> [GIVEN PROBLEM]:
Please copy the entries from the line containing "You are a computer-use agent." through the end of the entries, leaving out the pictures.

** BEGIN **

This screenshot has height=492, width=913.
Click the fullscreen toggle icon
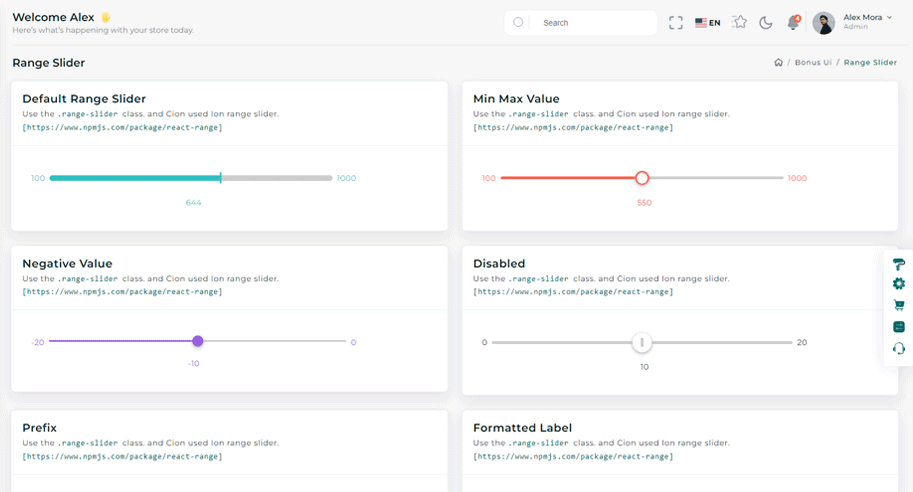[676, 23]
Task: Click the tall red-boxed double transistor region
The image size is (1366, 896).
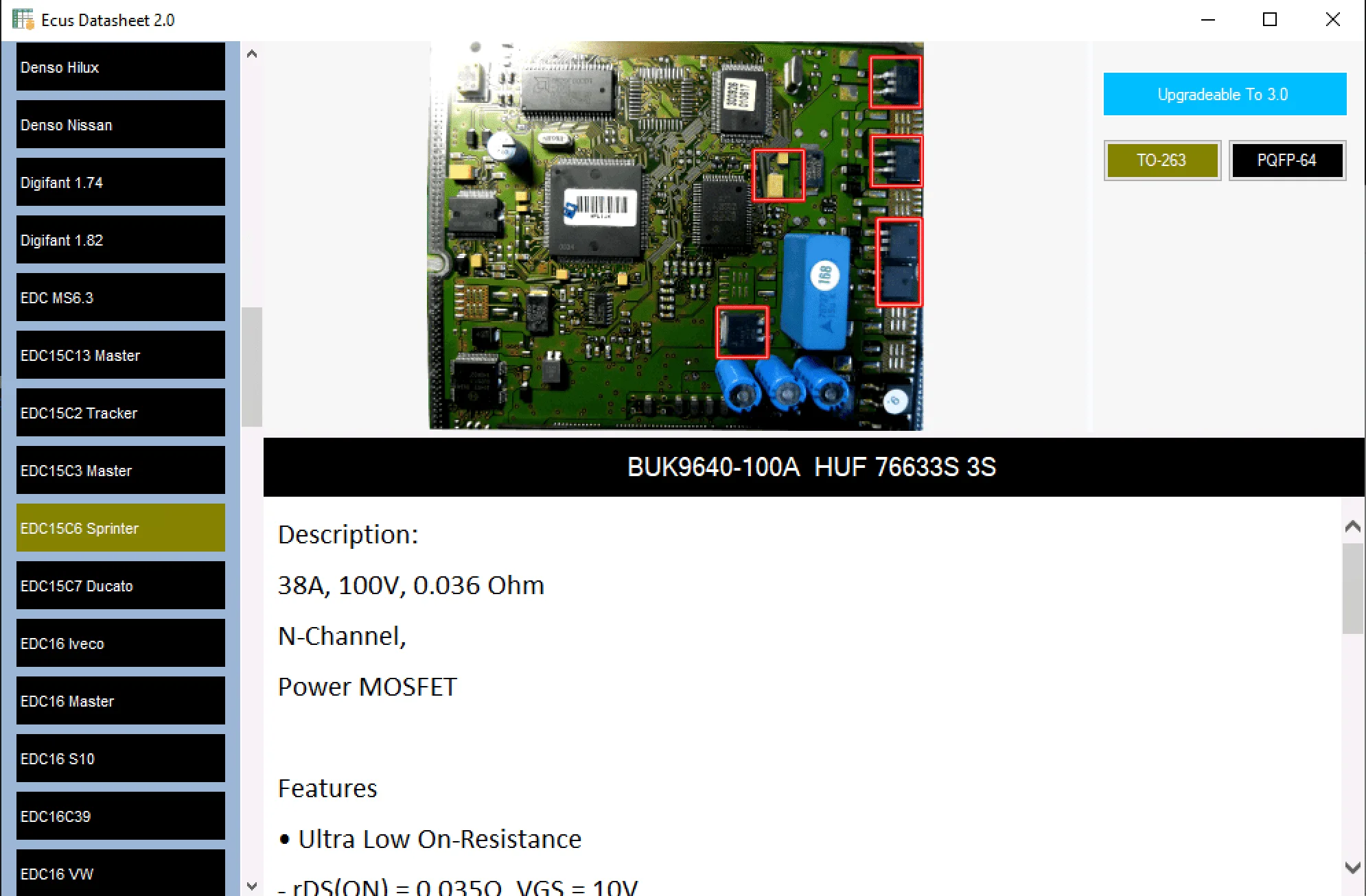Action: 899,262
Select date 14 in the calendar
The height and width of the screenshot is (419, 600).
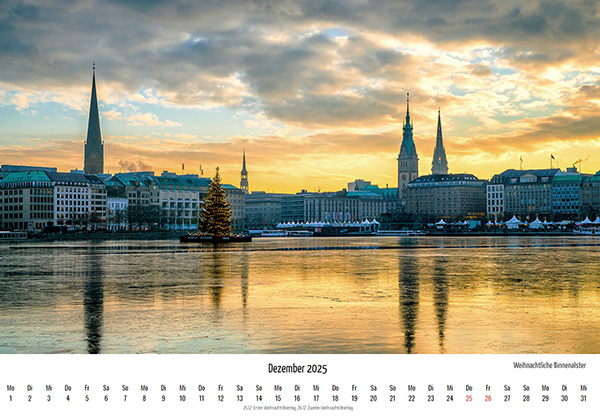259,398
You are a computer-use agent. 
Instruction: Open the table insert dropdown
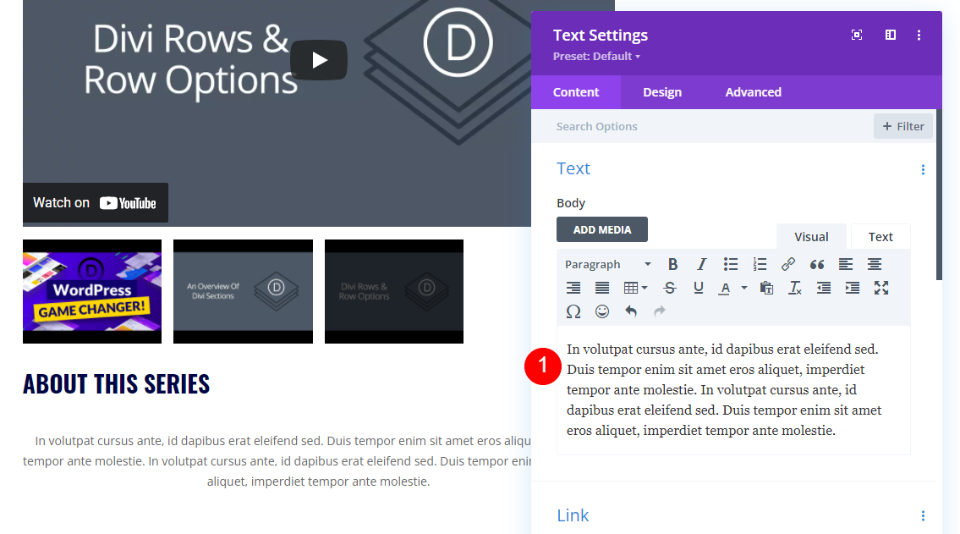(x=635, y=288)
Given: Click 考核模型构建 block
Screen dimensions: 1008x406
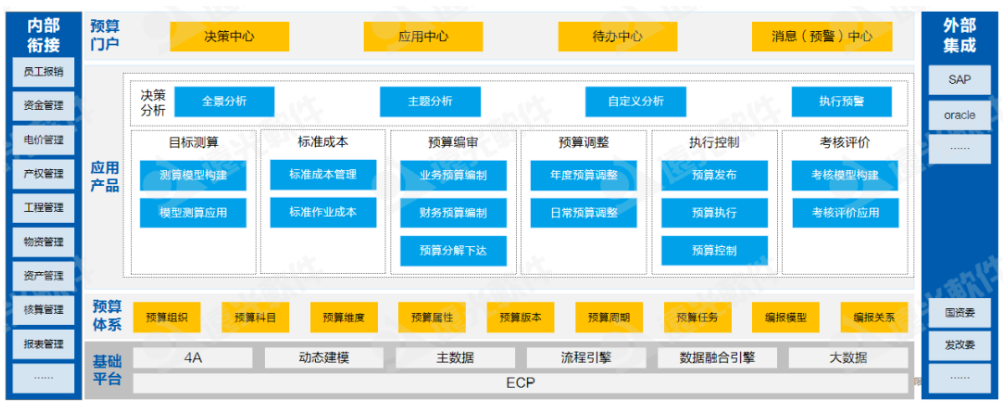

** END **

> [RESPONSE TO THIS EXERCISE]:
You are a computer-use agent. 
Instruction: Open the table insert dropdown
(x=635, y=288)
Given: Click 考核模型构建 block
Screen dimensions: 1008x406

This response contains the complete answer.